Words that speak no evil
Words spoken will have an impact on two issues key issues in 2016: the Syrian refugee crisis and UK’s EU referendum. Approximately three million migrants are estimated to arrive in Europe in 2016, adding to the 700,000 migrants that arrived in the previous year. Alarming as these numbers may be, the fact that Egypt, Iraq, Jordan and Turkey will enter 2016 with four million existing migrants from Syria alone to provide for, as per UNHCR data updated on 17 December 2015, puts this in perspective. The question for Europe is: how effective will David Cameron’s air-strikes in Syria be in addressing this? Cameron’s speech calling for action has stirred diverging reactions as evidenced in upcoming articles featured in The Cambridge Globalist. Time will tell what this means, but it will certainly impact Cameron’s legacy. Cameron’s words will have resounding impact on the treatment of immigrants from integration in countries like Germany to the arrival of refugees in Syria’s over-burdened and under-resourced neighbours. Lastly, 2016 will most likely see Britain’s EU referendum taking place, a timely move to avoid French and German elections and Britain’s EU presidency in the second-half of 2017. While most commentators speculate Britain will marginally opt to remain in the EU, a vote to opt out in England may trigger unprecedented uncertainty in Scotland – with Nicola Sturgeon promising a second Scottish independence referendum, something beyond Cameron’s wildest dreams as he promised a ‘Brexit’ referendum in January 2013. Unsurprisingly, given this snapshot of political mayhem that lies ahead, for the first time since the Great Recession, nearly two thirds of countries surveyed in the Edelman Trust Barometer, a measurement of trust in institutions, will fall into the “distrust” category. As we begin 2016, there is one lesson to be learnt: sometimes words speak louder than actions.

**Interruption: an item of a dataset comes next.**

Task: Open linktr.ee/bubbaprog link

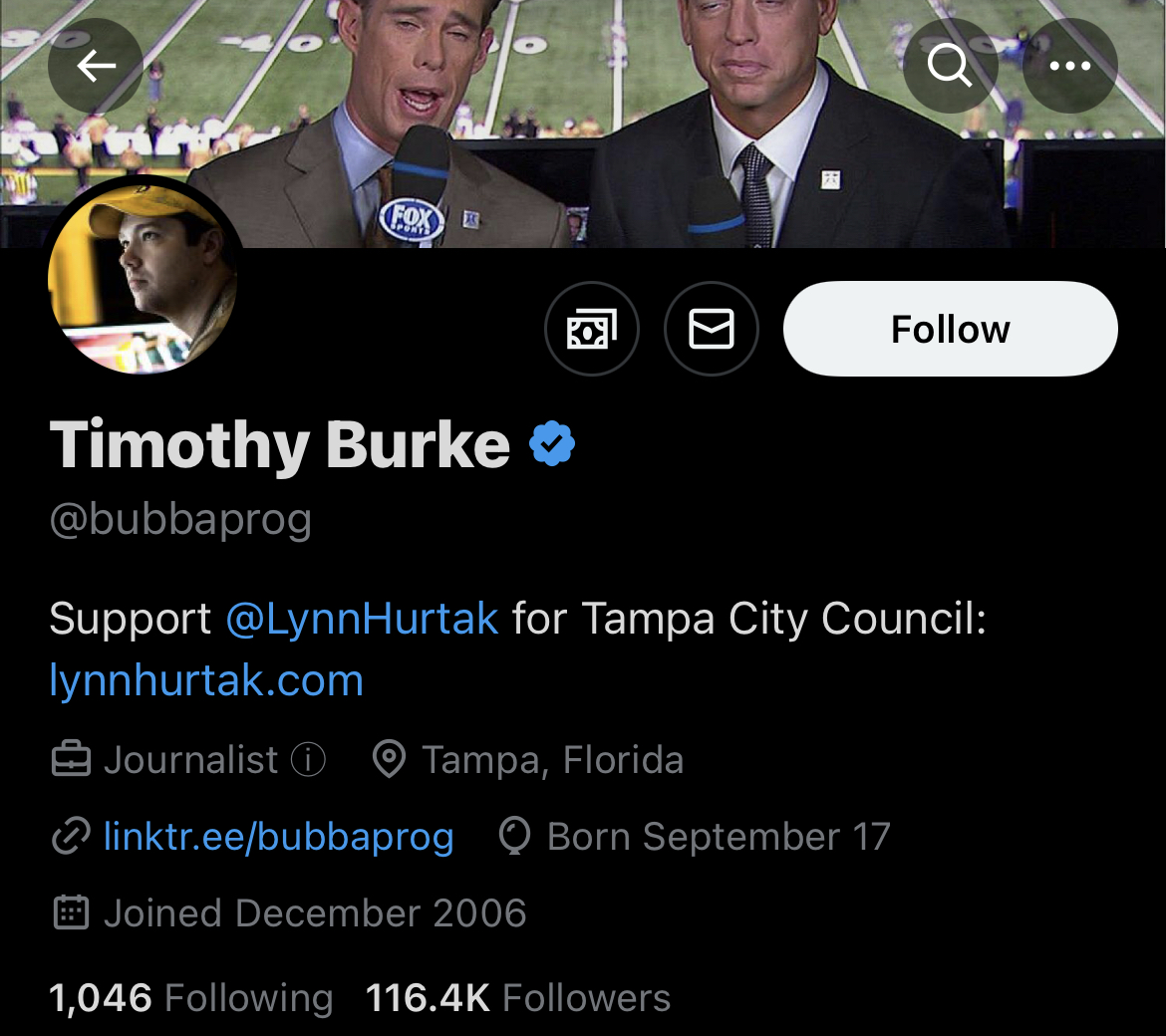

See no evil, hear no evil, speak no evil: in 2016 we will confront this proverb in diverse circumstances. Some will be stories of optimism, some stories of failure. Reassuringly, the past has given us the discernment to tolerate no evil, be it in intentions, words or action – from the MDGs to the Great Recession to our handling of the refugee crisis thus far, we have successes and mistakes to reflect upon. Hopefully we will learn from them. Monkey see, monkey do – welcome 2016.